Problem to work on
Look through the material below and show every line with the word "computer".

Supplied data
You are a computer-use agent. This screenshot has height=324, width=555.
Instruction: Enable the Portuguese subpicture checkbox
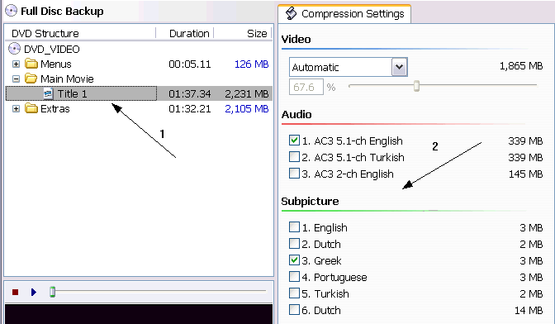click(x=294, y=277)
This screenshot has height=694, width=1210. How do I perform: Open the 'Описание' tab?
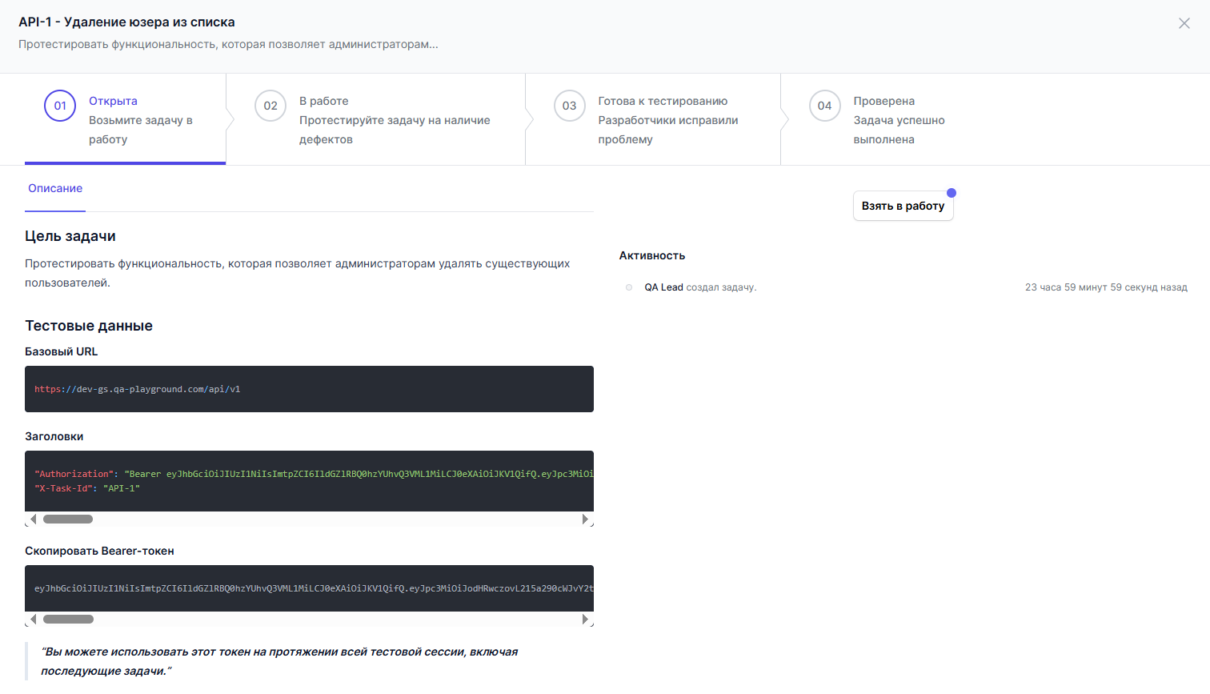55,189
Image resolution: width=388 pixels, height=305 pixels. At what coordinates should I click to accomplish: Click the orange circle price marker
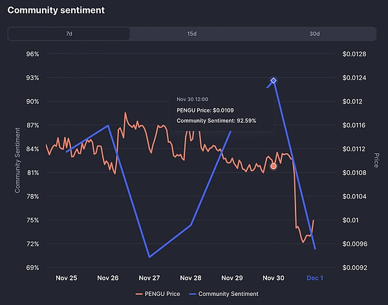pyautogui.click(x=274, y=166)
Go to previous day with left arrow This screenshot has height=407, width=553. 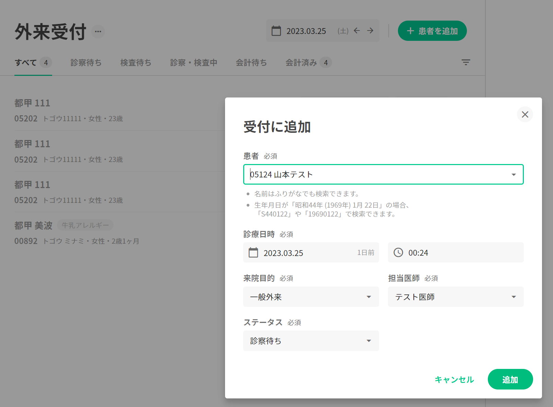357,31
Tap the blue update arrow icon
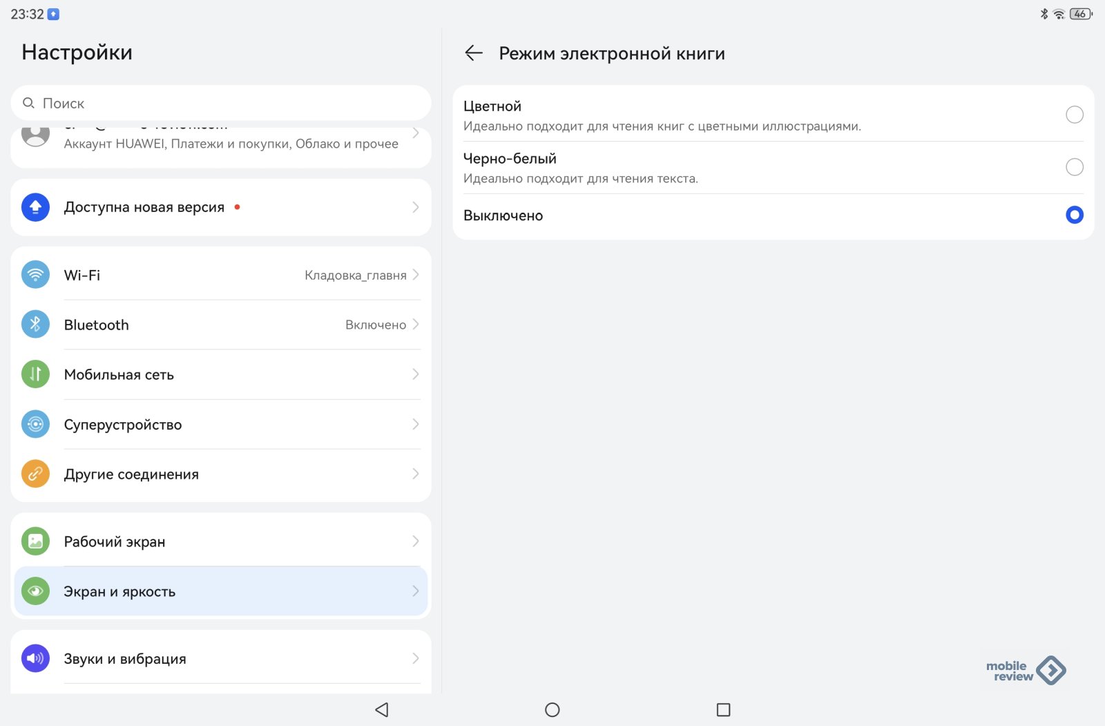This screenshot has width=1105, height=726. (35, 207)
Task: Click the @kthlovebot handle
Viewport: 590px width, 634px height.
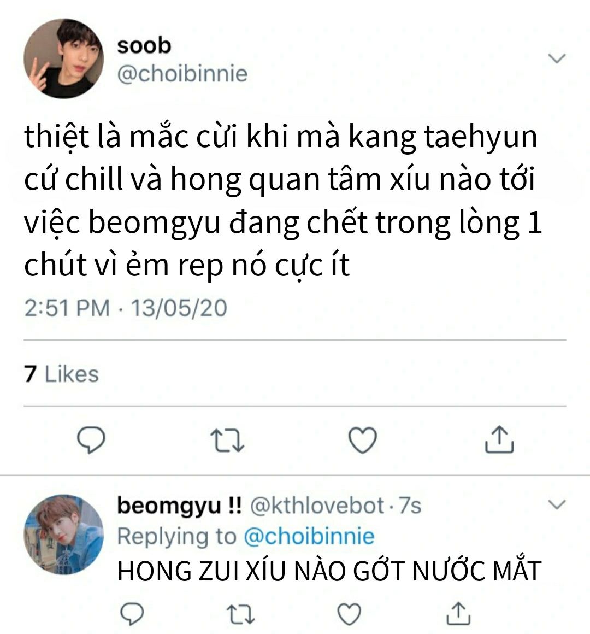Action: tap(317, 506)
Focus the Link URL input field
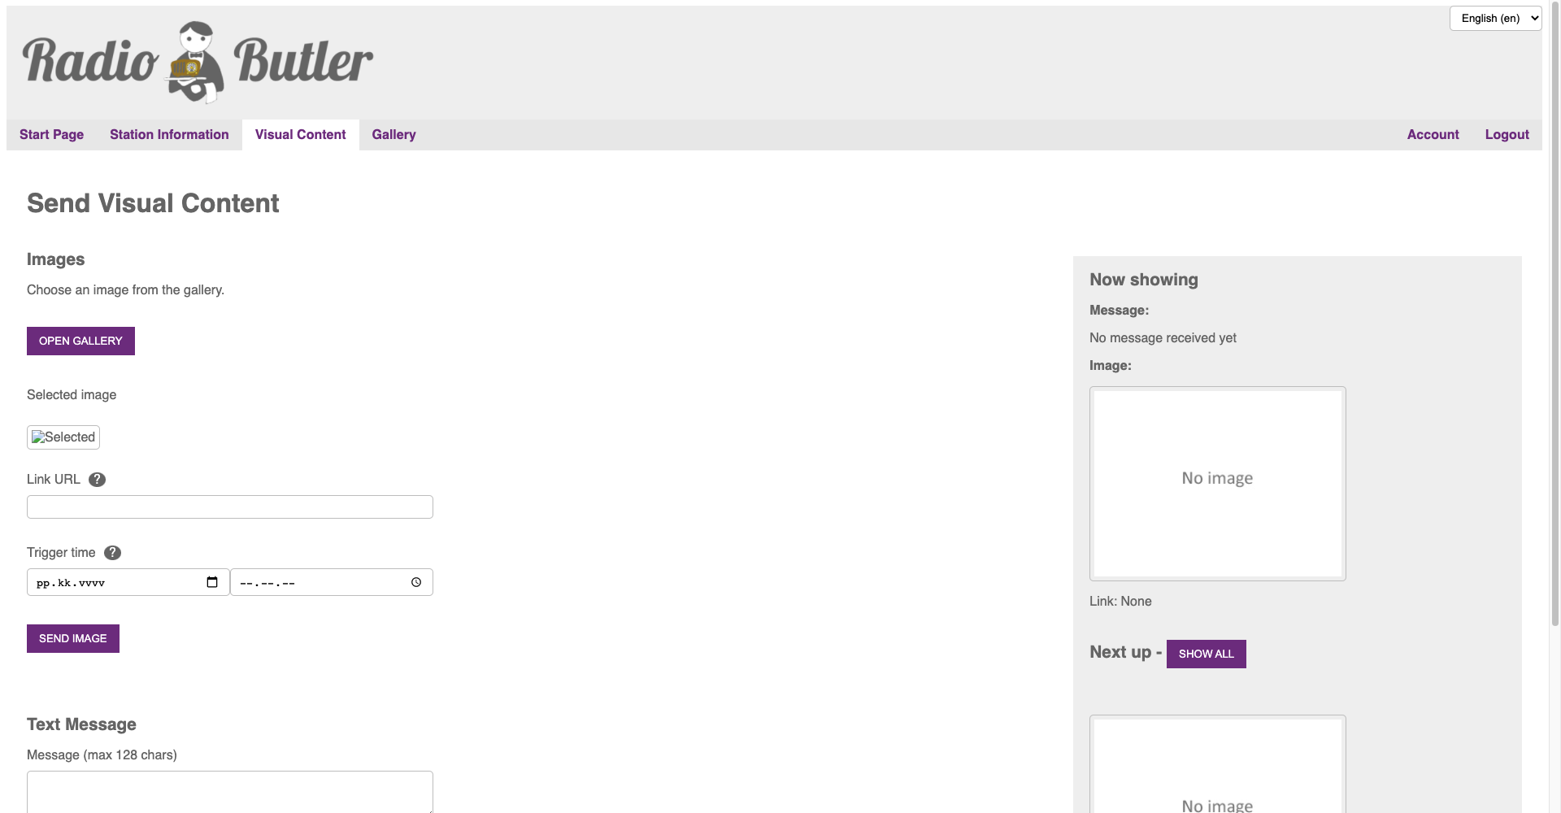Screen dimensions: 1561x813 tap(229, 507)
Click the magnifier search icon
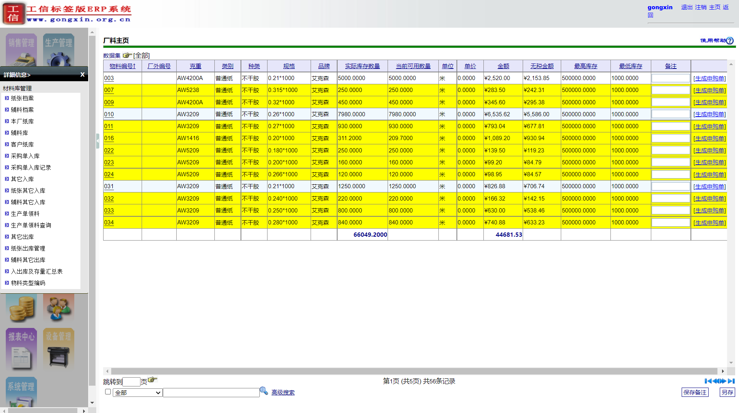The height and width of the screenshot is (413, 739). 264,391
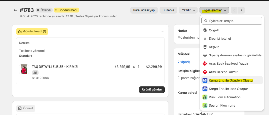269x115 pixels.
Task: Click the Ürünü gönder button
Action: tap(152, 90)
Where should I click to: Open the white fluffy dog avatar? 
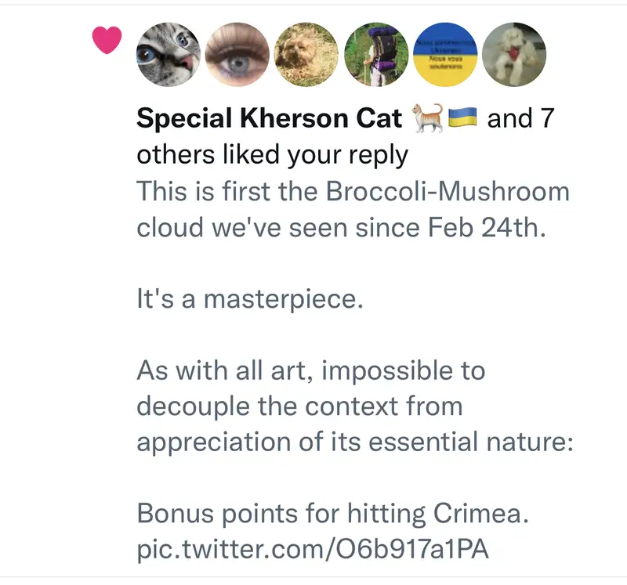512,54
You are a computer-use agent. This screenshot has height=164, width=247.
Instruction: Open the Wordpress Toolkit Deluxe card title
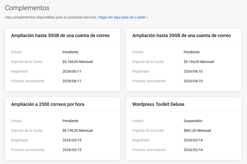coord(158,104)
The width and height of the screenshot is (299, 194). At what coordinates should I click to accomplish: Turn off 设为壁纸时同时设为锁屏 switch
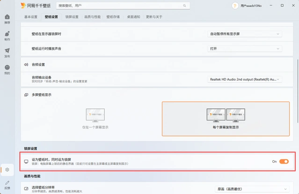[x=284, y=161]
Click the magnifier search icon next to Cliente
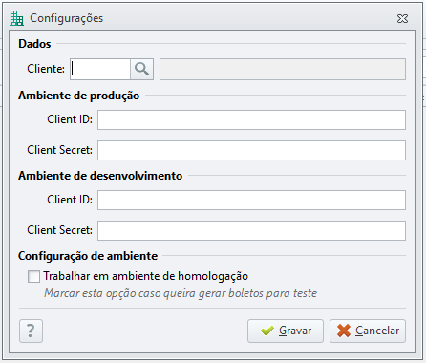 point(141,69)
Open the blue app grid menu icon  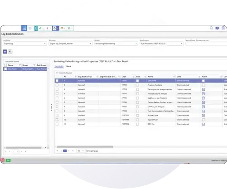(24, 28)
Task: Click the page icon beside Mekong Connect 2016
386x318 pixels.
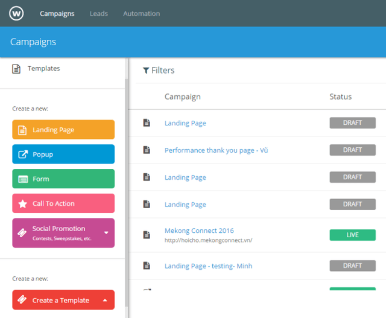Action: (146, 235)
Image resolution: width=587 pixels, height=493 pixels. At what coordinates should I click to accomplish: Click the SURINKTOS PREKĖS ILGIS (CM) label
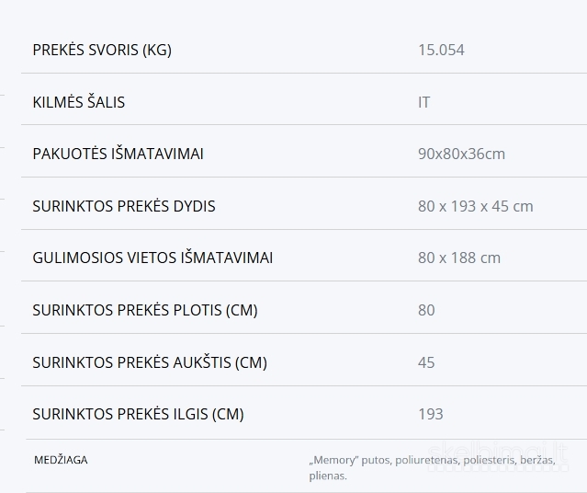coord(138,414)
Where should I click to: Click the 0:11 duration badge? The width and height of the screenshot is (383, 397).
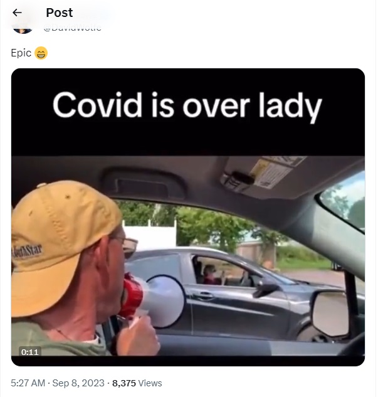tap(30, 352)

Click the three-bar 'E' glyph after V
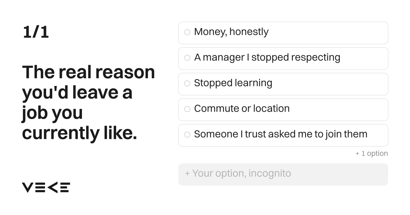pos(40,187)
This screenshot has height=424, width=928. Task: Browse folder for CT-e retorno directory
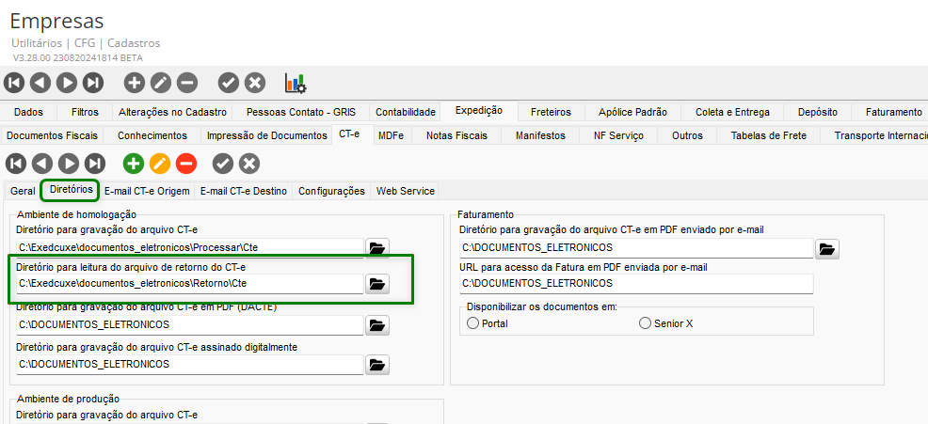coord(376,283)
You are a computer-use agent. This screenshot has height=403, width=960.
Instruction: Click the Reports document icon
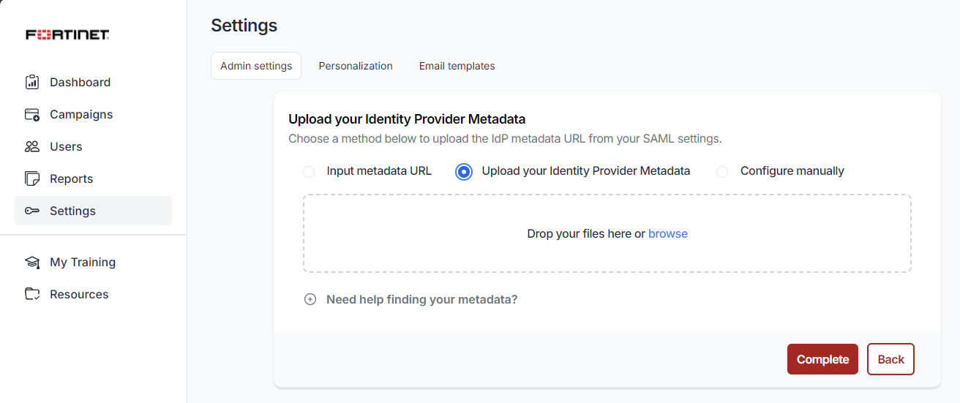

Written solution
You are a computer-use agent. This screenshot has height=324, width=555.
You are a computer-use agent. This screenshot has height=164, width=247.
You are a computer-use agent. This screenshot has height=403, width=960.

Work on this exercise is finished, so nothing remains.